I. L’effet du désistement sur la recevabilité de l’action
Le tribunal constate que la banque renonce à son incident de fin de non-recevoir et que le client l’accepte. Ce désistement emporte extinction de l’incident sans examen au fond de la forclusion. La valeur de cette décision est de clore le débat procédural sur ce point spécifique. La portée est de renvoyer l’affaire à une audience de mise en état pour les conclusions au fond. Le sens du jugement est de purger l’incident pour permettre la poursuite du procès principal.

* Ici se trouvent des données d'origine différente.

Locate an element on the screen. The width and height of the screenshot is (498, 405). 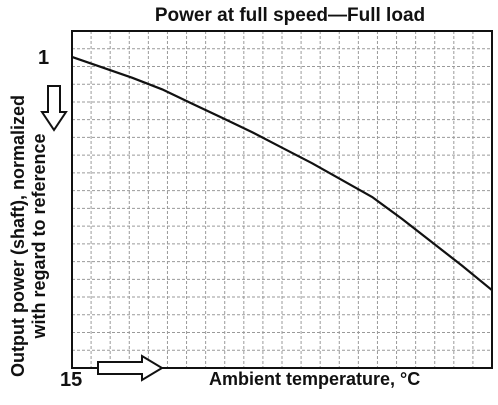
x-axis-label: Ambient temperature, °C is located at coordinates (314, 379).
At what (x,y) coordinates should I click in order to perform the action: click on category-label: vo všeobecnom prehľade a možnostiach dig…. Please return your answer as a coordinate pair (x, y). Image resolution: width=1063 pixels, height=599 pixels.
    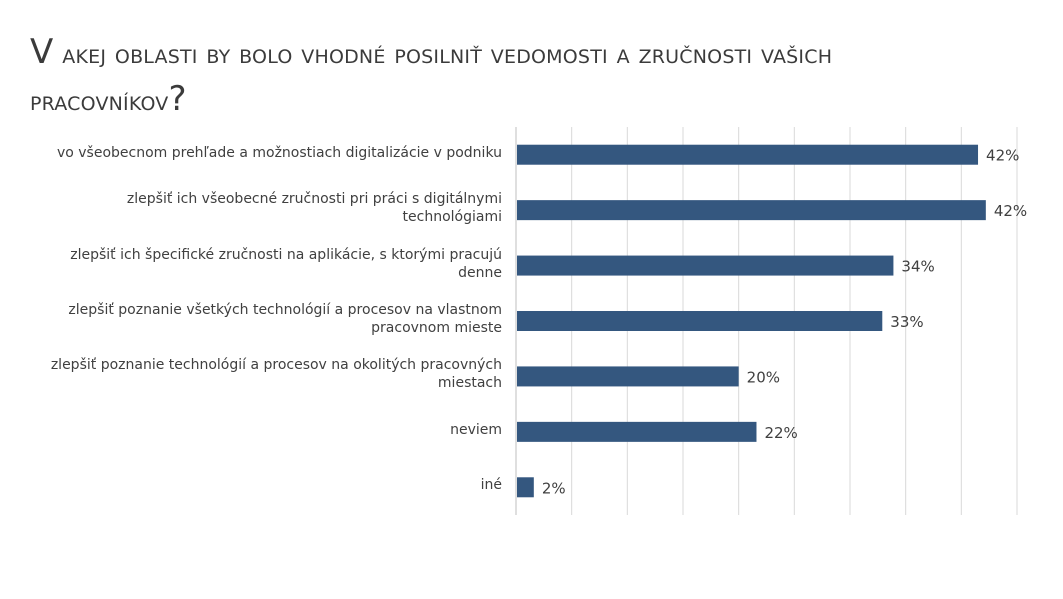
    Looking at the image, I should click on (279, 152).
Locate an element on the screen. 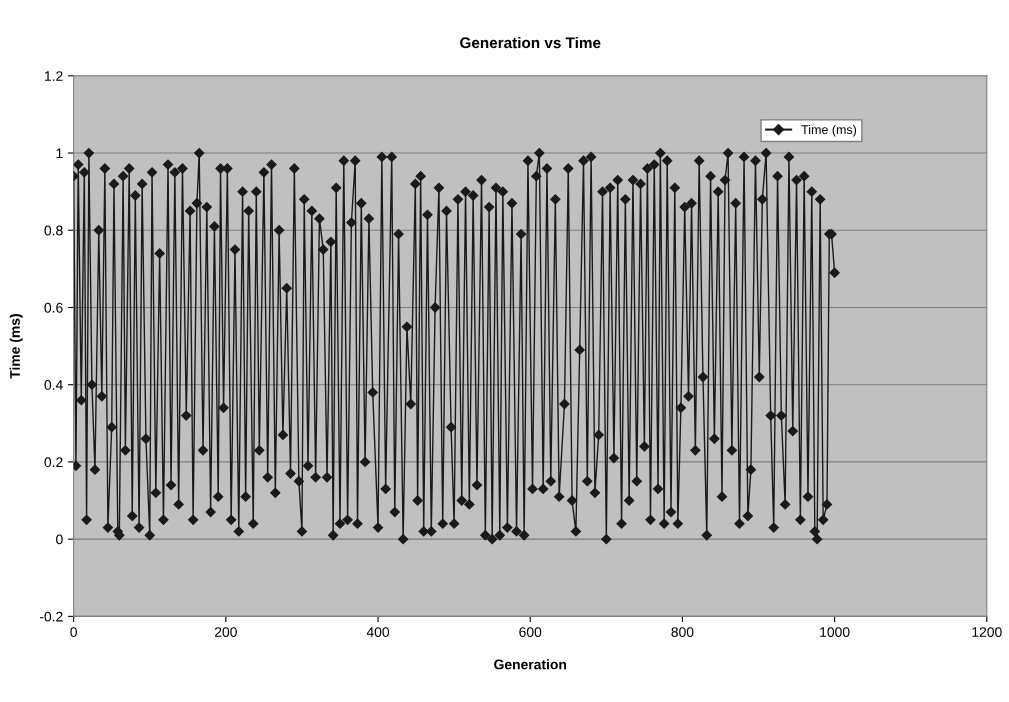 The width and height of the screenshot is (1009, 702). legend-label: Time (ms) is located at coordinates (829, 130).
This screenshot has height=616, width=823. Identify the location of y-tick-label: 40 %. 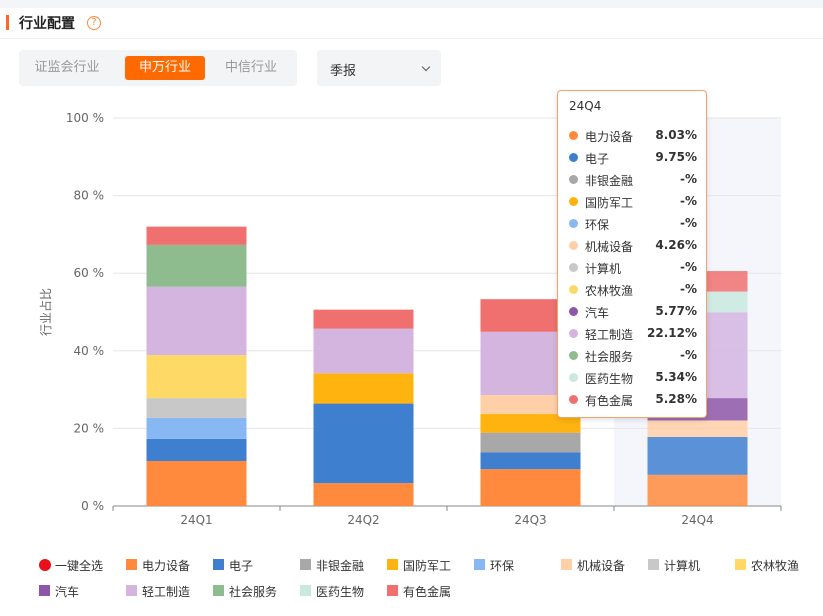
(90, 351).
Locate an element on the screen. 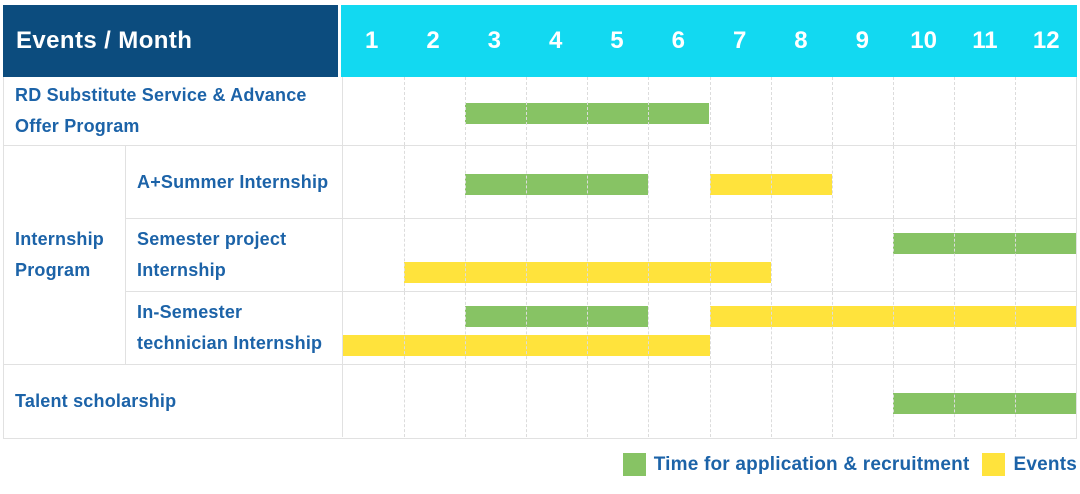 This screenshot has width=1080, height=494. legend-item-event: Events is located at coordinates (1030, 464).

II. La charge des frais liés à l’incident
Le tribunal retient que le client a dû conclure plusieurs fois pour faire reconnaître la recevabilité de ses demandes. Il condamne la banque à payer une indemnité de 1 000 euros sur le fondement de l’article 700 du code de procédure civile. La valeur de cette condamnation est de sanctionner le caractère inutile de l’incident après le revirement de jurisprudence. Sa portée est de rappeler que la partie qui se désiste peut être tenue aux frais exposés par l’autre partie. Le sens est de compenser le préjudice subi par le client du fait de cette procédure incidente.